» PASSAGE CHOISI:
--------------------------------

ECRIRE UNE AVENTURE D'A.D.& D.

pourquoi ; conception ; création

Olivier Cazeneuve (septembre 99)



Pourquoi écrire une aventure ?

Il y en a tellement dans le commerce. C'est long. C'est difficile. Le temps manque. On peut se tromper.
Oui mais.
Ecrire, dessiner une aventure comporte des avantages considérables. Au moment de la jouer, on la connaît par cœur. On sait exactement ce qu'on a voulu dire et mettre, les descriptions viennent toutes seules, on possède immédiatement la visualisation de tel endroit, la personnalité de tel personnage. La conduite du jeu est plus aisée, plus fluide. On a laissé libre cours à son inventivité, on a ajouté quelque chose à son monde, on a enfin une aventure taillée sur mesure, tel qu'on la conçoit. On sait aussi quel style d'intrigue et de progression ses joueurs préfèrent. On peut mettre telle récompense, on peut créer tel personnage, on peut introduire tel environnement. On est devenu, à part entière, créateur. C'est très gratifiant. Mais c'est aussi être responsable.

D'où ces quelques conseils. Ils sont souvent en forme de questions auxquelles je ne réponds pas: à chaque créateur d'y apporter ses propres réponses, c'est ce qui fera le sel, l'intérêt, l'originalité de son ouvrage.


La conception

Les trois quarts des enjeux résident dans la conception.

D'abord, réfléchissez. Ensuite, réfléchissez. Cherchez, retournez votre histoire dans tous les sens.
En manque de ressources ? Prenez pour base, pour inspiration, pour exemple, un scénario de film, de bouquin, de BD. Et surtout, ne l'adaptez pas, ne le plagiez pas, mais transposez-le. Modifiez-le comme il vous plaira mais modifiez-le, ajoutez votre touche personnelle, changez ce qui vous plaît. C'est d'une inspiration que vous avez besoin, non d'un plagiat ou d'une imitation.

--------------------------------

» OBJECTIF 1:
Répondez à ces questions sur le passage choisi :
(a) Quelle part des enjeux réside dans la conception ?
(b) Sous quelle forme les conseils sont-ils souvent donnés ?
(c) Que faut-il faire d'un scénario de film, de bouquin ou de BD pris pour base, au lieu de l'adapter ou de le plagier ?
» OBJECTIF 2: Dans les lignes fournies ci-dessous, commencez à celle qui contient "bar on left" et arrêtez-vous après celle qui contient "pyautogui.click(x=588, y=200)". Présentez-les sous forme de liste numérotée, sans les lignes vides.

--------------------------------

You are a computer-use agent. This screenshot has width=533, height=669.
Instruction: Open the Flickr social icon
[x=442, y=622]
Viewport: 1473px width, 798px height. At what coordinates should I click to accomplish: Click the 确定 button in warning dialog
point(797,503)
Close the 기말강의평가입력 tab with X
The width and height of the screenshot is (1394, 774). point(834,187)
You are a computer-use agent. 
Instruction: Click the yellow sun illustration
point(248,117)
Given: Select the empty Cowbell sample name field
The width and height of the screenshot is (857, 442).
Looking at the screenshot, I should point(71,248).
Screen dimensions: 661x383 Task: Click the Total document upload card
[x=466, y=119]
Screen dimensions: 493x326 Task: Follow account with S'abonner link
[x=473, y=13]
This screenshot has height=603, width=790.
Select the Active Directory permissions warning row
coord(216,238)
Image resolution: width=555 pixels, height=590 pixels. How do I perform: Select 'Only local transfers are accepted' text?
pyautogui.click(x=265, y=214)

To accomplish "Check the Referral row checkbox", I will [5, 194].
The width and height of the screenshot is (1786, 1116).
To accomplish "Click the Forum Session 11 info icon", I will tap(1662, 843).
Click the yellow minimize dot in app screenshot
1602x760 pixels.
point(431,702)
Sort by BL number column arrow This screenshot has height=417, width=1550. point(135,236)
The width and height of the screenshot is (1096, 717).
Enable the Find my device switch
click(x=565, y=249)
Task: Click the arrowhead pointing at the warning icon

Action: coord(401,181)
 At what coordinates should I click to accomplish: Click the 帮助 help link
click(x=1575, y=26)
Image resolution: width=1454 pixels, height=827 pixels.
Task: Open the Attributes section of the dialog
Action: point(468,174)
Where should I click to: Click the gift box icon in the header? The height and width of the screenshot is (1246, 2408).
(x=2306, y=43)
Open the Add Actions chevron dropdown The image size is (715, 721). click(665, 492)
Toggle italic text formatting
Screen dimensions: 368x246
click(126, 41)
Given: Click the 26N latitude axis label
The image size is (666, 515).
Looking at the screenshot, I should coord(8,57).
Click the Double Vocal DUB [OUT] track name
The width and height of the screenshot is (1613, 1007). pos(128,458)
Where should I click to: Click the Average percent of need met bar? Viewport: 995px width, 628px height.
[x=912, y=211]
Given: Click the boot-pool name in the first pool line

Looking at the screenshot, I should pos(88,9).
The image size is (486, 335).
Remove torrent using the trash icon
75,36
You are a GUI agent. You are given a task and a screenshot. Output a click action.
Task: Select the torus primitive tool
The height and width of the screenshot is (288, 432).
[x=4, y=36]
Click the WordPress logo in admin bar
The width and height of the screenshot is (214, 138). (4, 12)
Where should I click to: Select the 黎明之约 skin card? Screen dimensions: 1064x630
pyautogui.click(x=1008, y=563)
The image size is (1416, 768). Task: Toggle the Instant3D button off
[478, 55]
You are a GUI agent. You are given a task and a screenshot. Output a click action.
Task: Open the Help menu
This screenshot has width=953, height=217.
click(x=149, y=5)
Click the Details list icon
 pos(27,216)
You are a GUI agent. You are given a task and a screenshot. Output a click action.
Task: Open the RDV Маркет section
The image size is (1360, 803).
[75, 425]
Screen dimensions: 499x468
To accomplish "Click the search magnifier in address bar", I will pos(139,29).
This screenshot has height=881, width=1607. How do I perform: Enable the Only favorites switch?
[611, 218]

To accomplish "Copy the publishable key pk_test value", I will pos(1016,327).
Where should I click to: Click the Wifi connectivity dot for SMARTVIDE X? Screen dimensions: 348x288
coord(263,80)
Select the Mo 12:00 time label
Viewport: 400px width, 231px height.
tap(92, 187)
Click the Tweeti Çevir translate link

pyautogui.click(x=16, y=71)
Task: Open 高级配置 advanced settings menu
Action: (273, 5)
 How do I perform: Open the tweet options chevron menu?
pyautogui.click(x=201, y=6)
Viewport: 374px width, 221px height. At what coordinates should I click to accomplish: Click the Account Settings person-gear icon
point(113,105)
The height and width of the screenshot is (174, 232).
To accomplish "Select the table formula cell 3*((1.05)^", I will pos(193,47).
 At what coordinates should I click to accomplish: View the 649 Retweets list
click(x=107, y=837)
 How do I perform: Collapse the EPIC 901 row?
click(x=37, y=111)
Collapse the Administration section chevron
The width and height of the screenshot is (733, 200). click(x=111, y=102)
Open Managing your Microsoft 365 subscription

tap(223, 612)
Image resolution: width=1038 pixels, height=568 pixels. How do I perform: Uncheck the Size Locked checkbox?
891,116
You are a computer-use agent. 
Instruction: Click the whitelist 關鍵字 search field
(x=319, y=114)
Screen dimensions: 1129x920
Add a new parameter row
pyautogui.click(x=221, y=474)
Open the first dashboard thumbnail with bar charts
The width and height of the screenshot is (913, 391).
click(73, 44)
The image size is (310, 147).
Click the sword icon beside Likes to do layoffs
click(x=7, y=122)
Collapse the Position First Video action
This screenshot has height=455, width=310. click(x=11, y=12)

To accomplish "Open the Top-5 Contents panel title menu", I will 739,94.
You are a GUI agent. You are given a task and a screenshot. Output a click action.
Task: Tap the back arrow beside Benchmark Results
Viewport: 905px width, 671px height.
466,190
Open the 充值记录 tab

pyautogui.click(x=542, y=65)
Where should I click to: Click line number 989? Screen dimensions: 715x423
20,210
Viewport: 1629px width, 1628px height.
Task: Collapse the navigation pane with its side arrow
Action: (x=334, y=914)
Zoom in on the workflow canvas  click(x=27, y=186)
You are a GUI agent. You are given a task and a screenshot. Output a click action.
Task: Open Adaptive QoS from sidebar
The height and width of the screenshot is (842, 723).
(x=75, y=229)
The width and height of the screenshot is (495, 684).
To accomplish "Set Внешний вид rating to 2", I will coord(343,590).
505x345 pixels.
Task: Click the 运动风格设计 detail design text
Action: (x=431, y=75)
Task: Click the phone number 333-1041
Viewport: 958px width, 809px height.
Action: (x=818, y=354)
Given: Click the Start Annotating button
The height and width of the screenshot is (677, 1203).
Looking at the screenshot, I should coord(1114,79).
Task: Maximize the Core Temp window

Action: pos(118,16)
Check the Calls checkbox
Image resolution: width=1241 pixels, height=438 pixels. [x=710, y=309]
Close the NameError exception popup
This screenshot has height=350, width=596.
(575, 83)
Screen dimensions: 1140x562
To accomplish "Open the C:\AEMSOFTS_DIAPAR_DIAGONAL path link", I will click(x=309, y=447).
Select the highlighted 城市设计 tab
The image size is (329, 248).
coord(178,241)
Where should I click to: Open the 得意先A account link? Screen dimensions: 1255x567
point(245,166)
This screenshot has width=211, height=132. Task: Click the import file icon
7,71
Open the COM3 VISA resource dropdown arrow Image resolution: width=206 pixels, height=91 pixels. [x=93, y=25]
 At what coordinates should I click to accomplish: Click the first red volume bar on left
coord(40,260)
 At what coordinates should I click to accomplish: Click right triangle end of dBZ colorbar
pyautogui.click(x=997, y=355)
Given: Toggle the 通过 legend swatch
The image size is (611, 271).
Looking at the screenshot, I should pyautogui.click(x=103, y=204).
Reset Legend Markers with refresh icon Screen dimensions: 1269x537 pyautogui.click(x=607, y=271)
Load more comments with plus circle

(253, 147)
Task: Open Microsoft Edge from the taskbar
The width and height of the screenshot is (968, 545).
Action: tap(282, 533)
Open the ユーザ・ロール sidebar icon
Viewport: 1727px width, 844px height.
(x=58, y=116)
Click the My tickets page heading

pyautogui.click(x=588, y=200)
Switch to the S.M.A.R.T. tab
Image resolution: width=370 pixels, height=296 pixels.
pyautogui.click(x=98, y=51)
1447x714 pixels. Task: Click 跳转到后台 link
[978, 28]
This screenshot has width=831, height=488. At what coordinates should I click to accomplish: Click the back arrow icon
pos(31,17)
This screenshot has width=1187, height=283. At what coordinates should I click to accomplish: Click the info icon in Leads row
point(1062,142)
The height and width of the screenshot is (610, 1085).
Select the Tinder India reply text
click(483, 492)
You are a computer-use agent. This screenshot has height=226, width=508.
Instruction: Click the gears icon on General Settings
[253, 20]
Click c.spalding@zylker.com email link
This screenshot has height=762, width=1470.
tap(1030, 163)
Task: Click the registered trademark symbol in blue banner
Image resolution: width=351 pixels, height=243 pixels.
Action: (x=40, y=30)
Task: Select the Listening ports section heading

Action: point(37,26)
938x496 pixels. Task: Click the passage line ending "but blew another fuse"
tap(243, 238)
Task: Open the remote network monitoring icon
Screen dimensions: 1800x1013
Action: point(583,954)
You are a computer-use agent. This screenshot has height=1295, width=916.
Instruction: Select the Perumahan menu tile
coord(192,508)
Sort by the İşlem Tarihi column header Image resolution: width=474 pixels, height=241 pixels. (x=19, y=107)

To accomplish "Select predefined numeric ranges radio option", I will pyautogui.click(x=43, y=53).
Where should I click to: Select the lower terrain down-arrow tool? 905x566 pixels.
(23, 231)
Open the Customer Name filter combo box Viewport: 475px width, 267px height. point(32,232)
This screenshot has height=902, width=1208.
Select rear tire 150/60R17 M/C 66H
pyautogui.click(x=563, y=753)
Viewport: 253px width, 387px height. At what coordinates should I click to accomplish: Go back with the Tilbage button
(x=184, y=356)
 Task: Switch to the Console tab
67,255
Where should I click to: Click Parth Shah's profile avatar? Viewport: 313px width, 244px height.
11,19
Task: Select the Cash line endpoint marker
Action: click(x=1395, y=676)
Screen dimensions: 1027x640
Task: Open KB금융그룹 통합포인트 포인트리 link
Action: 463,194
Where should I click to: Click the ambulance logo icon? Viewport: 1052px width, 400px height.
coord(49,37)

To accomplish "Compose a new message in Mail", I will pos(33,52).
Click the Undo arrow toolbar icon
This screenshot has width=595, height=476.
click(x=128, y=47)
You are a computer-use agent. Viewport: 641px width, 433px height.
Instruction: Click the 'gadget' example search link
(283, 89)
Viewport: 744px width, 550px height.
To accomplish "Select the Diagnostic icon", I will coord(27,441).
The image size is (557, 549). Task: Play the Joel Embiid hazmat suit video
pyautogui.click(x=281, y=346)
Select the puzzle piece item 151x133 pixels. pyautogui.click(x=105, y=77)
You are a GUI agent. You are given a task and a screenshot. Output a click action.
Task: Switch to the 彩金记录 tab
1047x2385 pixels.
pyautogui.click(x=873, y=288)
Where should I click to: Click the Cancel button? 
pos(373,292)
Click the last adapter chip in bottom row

--------------------------------

» RÉSULTAT FINAL 1:
(a) Les trois quarts.
(b) Sous forme de questions laissées sans réponse, chaque créateur devant y apporter ses propres réponses.
(c) Le transposer.

» RÉSULTAT FINAL 2:
1.  At what coordinates should I click to accomplish: Click the first red volume bar on left
2. coord(40,260)
3.  At what coordinates should I click to accomplish: Click right triangle end of dBZ colorbar
4. pyautogui.click(x=997, y=355)
5. Given: Toggle the 通过 legend swatch
6. The image size is (611, 271).
7. Looking at the screenshot, I should pyautogui.click(x=103, y=204).
8. Reset Legend Markers with refresh icon Screen dimensions: 1269x537 pyautogui.click(x=607, y=271)
9. Load more comments with plus circle
10. (253, 147)
11. Task: Open Microsoft Edge from the taskbar
12. The width and height of the screenshot is (968, 545).
13. Action: tap(282, 533)
14. Open the ユーザ・ロール sidebar icon
15. Viewport: 1727px width, 844px height.
16. (x=58, y=116)
17. Click the My tickets page heading
18. pyautogui.click(x=588, y=200)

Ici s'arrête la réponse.